Reykjavik, capital da Islândia, que promove investida importante contra os ditames neoliberais que dominam o continente europeu (Flavio Aguiar/arquivo pessoal)
Por Flávio Aguiar via Rede Brasil Atual
Numa Europa conturbada, onde os direitos da cidadania estão em refluxo, varridos pelo "dilúvio de austeridade", a Islândia, na suas bordas, está dando uma lição de democracia. Sem perder de vista a austeridade.
Por Flávio Aguiar via Rede Brasil Atual
Numa Europa conturbada, onde os direitos da cidadania estão em refluxo, varridos pelo "dilúvio de austeridade", a Islândia, na suas bordas, está dando uma lição de democracia. Sem perder de vista a austeridade.
No sábado passado (20), houve um referendo no país sobre a nova Constituição a ser adotada. Esse referendo foi ainda conseqüência da crise financeira de 2007/2008, e da situação política gerada desde então.
A
Islândia, com décadas de governos conservadores, adotou políticas
extremamente neoliberais no começo do século XXI. Para começar,
privatizou seu sistema bancário, predominantemente estatal até
então. Adotou impostos mínimos sobre o capital. Desregulamentou
inteiramente relações de trabalho.
Enfim,
uma festa. A menina dos olhos do capitalismo vitorioso na Guerra
Fria, herdeiro de Margareth Tatcher, da Escola de Chicago, um paraíso
fiscal sem ser no Caribe.
Enfim,
foi um desastre. Com a crise bancária e financeira nos Estados
Unidos, em 2007/2008, a Islândia foi o primeiro país a quebrar. Os
capitais, antes tão bem-vindos, evaporaram. Seus três bancos mais
importantes faliram. O desemprego se alastrou de maneira fulminante.

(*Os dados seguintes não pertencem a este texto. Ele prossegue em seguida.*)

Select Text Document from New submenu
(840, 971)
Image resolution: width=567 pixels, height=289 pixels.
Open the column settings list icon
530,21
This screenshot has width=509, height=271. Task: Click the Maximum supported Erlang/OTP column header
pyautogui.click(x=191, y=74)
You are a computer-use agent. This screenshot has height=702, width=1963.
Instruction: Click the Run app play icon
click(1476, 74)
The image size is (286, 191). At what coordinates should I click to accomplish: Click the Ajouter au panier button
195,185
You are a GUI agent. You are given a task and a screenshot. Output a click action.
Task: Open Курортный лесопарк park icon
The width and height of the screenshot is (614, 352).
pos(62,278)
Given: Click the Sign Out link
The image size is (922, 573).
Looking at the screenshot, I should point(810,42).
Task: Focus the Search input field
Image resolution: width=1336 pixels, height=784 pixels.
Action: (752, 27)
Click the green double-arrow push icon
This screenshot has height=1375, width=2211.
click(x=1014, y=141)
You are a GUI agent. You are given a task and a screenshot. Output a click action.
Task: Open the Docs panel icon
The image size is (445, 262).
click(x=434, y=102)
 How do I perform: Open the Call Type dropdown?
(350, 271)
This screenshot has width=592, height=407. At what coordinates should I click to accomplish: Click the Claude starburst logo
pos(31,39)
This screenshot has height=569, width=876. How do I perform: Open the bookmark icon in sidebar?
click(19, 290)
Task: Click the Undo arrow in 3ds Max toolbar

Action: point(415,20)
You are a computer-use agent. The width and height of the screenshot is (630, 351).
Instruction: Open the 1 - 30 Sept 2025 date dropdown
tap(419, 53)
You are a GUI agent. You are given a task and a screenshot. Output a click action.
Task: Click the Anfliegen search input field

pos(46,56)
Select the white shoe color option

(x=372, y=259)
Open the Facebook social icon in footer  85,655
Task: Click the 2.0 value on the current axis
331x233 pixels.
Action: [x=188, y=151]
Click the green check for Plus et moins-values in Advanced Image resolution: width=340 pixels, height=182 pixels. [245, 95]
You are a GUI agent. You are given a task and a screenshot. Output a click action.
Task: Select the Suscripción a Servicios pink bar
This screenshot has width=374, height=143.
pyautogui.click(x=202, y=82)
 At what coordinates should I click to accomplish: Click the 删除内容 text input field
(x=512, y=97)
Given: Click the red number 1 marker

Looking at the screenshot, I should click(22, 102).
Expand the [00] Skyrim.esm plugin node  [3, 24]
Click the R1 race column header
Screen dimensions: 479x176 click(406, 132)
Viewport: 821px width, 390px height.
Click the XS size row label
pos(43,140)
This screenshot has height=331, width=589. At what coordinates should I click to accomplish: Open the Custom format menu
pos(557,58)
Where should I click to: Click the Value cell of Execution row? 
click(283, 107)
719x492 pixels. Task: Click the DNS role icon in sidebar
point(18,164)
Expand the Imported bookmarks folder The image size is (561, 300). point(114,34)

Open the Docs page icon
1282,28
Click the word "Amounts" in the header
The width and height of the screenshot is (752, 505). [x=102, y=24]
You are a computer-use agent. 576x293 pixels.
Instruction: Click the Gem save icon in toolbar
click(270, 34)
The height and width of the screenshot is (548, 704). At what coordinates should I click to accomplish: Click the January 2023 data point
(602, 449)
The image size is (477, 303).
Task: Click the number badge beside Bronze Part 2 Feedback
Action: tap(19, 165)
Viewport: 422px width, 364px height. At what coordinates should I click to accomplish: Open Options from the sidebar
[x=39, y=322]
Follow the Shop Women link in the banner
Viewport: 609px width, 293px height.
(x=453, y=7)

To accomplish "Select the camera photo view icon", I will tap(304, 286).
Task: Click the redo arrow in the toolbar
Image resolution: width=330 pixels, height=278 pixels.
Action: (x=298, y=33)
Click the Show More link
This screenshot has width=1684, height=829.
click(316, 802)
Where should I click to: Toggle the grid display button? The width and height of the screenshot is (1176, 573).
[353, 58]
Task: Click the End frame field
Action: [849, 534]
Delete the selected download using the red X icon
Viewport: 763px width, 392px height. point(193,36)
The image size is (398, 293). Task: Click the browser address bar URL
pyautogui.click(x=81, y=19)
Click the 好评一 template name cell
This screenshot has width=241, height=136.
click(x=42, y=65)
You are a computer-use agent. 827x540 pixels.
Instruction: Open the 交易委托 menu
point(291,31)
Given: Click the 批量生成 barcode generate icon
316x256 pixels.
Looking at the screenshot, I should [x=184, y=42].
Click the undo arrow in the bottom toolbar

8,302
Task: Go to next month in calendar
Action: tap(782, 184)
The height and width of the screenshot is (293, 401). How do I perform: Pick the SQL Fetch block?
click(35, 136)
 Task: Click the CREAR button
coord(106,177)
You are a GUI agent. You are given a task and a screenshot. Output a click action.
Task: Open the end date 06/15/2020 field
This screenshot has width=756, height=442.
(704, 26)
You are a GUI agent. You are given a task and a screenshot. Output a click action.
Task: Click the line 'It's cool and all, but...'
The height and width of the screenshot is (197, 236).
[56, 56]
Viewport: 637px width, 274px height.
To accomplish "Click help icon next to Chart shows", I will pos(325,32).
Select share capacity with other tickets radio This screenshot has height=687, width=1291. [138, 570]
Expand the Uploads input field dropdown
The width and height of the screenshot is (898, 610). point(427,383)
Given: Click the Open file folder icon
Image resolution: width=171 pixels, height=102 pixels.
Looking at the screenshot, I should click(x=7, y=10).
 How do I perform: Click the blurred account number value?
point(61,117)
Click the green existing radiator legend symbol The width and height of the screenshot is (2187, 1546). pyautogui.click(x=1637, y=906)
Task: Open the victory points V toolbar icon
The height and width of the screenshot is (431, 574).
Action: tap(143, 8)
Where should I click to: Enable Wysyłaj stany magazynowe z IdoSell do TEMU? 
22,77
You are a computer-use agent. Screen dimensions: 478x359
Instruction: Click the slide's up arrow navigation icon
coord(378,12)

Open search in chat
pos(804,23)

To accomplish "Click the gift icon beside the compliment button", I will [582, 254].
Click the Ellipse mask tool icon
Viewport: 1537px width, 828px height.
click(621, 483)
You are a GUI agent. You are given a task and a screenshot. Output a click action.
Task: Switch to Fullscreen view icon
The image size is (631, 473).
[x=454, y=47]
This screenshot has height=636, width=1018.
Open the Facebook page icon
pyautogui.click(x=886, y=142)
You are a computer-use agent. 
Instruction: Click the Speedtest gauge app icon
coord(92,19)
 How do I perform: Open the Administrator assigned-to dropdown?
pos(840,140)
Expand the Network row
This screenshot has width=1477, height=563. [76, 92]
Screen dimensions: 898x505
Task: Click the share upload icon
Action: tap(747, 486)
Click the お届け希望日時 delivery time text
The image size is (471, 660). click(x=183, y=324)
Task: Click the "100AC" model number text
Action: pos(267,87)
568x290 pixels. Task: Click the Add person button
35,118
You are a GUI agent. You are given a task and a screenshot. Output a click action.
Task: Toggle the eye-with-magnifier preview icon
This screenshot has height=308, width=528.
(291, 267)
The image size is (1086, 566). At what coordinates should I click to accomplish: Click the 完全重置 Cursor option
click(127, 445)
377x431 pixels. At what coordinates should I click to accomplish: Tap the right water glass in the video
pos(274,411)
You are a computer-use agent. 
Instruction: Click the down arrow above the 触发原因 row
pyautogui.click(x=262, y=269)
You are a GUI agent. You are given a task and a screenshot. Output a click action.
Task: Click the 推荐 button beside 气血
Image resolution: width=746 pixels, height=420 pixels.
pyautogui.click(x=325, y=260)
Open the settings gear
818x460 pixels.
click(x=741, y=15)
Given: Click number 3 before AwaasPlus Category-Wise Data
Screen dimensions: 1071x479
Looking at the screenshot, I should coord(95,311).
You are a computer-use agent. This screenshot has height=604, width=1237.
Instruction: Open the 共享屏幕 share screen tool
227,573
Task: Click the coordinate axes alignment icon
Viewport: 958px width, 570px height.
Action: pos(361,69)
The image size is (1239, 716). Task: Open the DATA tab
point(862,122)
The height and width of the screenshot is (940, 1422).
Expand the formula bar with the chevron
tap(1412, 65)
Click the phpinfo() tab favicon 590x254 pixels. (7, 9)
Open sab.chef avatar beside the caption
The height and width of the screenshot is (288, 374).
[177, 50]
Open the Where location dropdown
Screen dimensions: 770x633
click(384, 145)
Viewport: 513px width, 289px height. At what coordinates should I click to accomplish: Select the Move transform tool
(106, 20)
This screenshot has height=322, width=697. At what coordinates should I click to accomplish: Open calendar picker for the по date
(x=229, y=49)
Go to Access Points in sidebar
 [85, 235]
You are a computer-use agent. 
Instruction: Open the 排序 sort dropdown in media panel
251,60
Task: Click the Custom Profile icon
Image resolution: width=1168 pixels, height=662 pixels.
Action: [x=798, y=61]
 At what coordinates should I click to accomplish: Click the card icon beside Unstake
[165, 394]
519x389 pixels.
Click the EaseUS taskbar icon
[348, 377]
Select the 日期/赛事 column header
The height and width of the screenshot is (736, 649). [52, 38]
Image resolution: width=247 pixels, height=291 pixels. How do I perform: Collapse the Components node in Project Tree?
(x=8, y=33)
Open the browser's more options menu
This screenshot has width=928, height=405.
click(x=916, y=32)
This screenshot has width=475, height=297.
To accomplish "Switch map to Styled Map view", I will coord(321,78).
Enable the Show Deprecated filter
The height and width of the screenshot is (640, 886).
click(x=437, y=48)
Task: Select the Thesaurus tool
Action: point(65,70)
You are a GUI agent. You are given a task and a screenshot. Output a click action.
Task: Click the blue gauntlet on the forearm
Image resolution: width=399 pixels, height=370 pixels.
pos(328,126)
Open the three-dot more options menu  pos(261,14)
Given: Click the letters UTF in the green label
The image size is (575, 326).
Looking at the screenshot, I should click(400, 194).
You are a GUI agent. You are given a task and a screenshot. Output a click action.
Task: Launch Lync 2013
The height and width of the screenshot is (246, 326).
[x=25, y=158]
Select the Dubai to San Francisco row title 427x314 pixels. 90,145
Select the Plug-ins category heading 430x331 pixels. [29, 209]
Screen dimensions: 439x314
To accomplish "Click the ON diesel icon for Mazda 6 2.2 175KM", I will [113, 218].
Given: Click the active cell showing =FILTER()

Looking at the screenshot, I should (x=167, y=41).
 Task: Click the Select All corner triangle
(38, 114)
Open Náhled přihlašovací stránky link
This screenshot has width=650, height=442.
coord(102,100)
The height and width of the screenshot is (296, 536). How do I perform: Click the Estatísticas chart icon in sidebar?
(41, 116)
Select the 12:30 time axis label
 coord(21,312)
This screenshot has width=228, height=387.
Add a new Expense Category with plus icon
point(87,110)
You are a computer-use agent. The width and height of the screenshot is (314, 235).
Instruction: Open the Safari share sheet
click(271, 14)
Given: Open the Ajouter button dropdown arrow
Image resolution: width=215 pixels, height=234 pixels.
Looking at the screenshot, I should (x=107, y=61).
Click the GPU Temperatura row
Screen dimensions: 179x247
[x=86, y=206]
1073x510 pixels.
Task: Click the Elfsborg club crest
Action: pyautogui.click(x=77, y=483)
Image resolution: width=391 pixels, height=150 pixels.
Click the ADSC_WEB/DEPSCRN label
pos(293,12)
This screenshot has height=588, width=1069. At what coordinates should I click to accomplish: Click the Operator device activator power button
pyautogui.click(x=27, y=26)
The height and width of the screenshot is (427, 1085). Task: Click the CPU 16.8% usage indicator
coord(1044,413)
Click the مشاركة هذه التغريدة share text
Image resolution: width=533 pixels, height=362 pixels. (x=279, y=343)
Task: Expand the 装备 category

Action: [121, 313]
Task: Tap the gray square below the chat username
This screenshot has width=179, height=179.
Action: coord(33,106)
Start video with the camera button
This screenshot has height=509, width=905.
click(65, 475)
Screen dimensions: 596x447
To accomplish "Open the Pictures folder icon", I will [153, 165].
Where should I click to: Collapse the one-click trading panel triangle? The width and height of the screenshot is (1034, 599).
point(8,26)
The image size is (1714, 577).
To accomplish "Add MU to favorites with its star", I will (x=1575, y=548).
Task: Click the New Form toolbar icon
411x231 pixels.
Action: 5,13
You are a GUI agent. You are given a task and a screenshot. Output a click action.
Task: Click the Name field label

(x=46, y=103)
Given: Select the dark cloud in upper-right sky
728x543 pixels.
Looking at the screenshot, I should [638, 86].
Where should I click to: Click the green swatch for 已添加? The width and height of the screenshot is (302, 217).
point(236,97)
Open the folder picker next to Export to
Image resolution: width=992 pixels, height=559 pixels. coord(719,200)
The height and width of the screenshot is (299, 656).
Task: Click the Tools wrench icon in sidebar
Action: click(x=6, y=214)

Pessoas dormiram no anoitecer de 8 de outubro de 2008 empregadas e
acordaram no dia 9 desempregadas, sem seguro desemprego, sem
seguridade social, sem nada. Muitas tiveram de deixar o país.
Ao
mesmo tempo em que o desemprego se alastrava, chegando a 10% em 2010,
também se alastrou uma gigantesca onda de protestos. Gigantesca:
vamos pôr em perspectiva. A Islândia tem 320 mil habitantes. Sem
preconceitos para qualquer dos lados, toda ela é do tamanho de
Vitória. Dois terços vivem na capital, Reykjavik, ou em seu
entorno. Mais ou menos como em Palmas, a menor capital estadual
brasileira.
Pois
num país com esse tamanho diminuto, multidões de 5, 6 mil pessoas
começaram a se reunir diante do Parlamento. E pessoas furiosas. Suas
poupanças tinham ido para o espaço, seus empréstimos bancários
para a estratosfera. Houve confrontos. Os manifestantes jogavam
pedras no Parlamento, e contra a polícia. Além de pedras, bolas de
neve...
A
polícia respondeu com gás pimenta e às vezes gás lacrimogênio.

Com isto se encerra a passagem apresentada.